Quarterly Conference Call
Castlight Health will host a conference call to discuss its second quarter results today at 2:00 p.m. Pacific Time (5:00 p.m. Eastern Time). A live audio webcast of the conference call, together with detailed financial information, can be accessed through the company's Investor Relations website at http://ir.castlighthealth.com. In addition, an archive of the audiocast can be accessed through the same link. Participants who choose to call in to the conference call can do so by dialing 1-201-689-8562. A replay will be available at 1-858-384-5517, passcode 13586458, until midnight (Eastern Time) August 5, 2014.
About Castlight Health
Castlight Health, Inc. (NYSE: CSLT) believes great healthcare builds great business. The Castlight Enterprise Healthcare Cloud enables employers to deliver cost-effective benefits, provides medical professionals and health plans a merit-based market to showcase their services, and – most importantly – empowers employees to make informed choices with a clear understanding of costs and likely outcomes.
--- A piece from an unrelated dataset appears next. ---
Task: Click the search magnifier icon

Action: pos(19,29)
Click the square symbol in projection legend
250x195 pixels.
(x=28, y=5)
For more information visit www.castlighthealth.com. Follow us on Twitter and LinkedIn and Like us on Facebook. Source: Castlight Health.
Non-GAAP Financial Measures
To supplement Castlight Health’s financial statements presented in accordance with generally accepted accounting principles (GAAP), we also use and provide investors and others with non-GAAP measures of certain components of financial performance, including non-GAAP gross margin (loss), non-GAAP operating expense, non-GAAP operating loss and non-GAAP net loss per share. These non-GAAP financial measures differ from GAAP financial measures in that they exclude stock-based compensation, expense for a warrant issued to a third-party service provider and the associated tax impact of these items, where applicable.
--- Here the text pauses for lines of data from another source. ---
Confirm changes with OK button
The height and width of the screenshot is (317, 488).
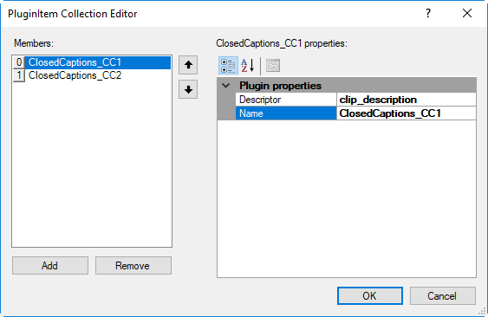click(370, 295)
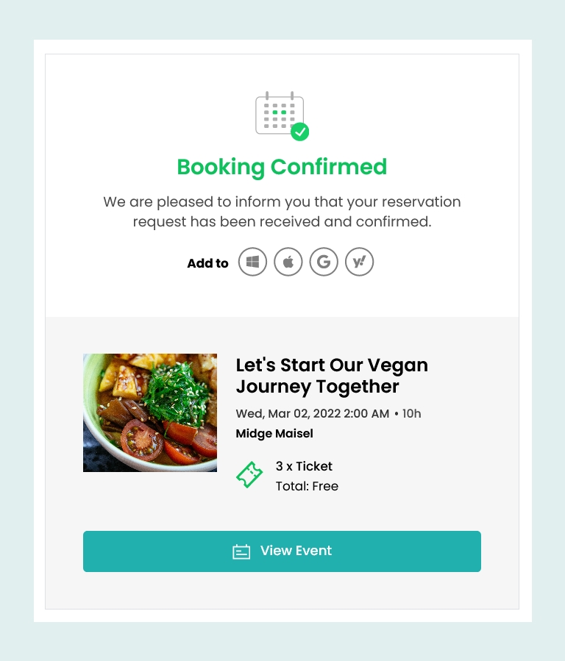The height and width of the screenshot is (661, 565).
Task: Click the green ticket icon
Action: tap(249, 475)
We believe that these non-GAAP financial measures provide useful supplemental information to investors and others, facilitate the analysis of the company’s core operating results and comparison of operating results across reporting periods, and can help enhance overall understanding of the company’s historical financial performance.
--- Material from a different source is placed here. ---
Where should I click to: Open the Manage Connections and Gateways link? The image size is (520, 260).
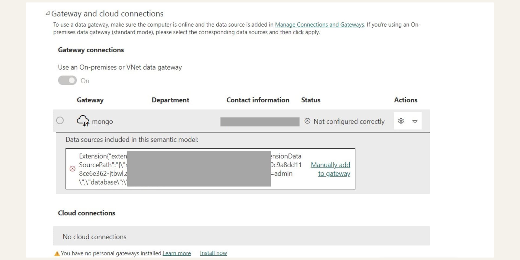(319, 25)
We have provided a reconciliation of each non-GAAP financial measure to the most directly comparable GAAP financial measure, except that we have not reconciled our non-GAAP operating loss and net loss per share guidance for the third quarter and full fiscal year of 2014 to comparable GAAP operating loss and net loss per share guidance because we do not provide guidance for stock-based compensation expense and warrant expense, which are reconciling items between GAAP and non-GAAP operating loss. The factors that may impact our future stock-based compensation expense and warrant expense are out of our control and/or cannot be reasonably predicted, and therefore we are unable to provide such guidance without unreasonable effort.
These non-GAAP financial measures should be considered in addition to, not as a substitute for or in isolation from, measures prepared in accordance with GAAP. Further, these non-GAAP measures may differ from the non-GAAP information used by other companies, including peer companies, and therefore comparability may be limited. Castlight Health encourages investors and others to review the company’s financial information in its entirety and not rely on a single financial measure.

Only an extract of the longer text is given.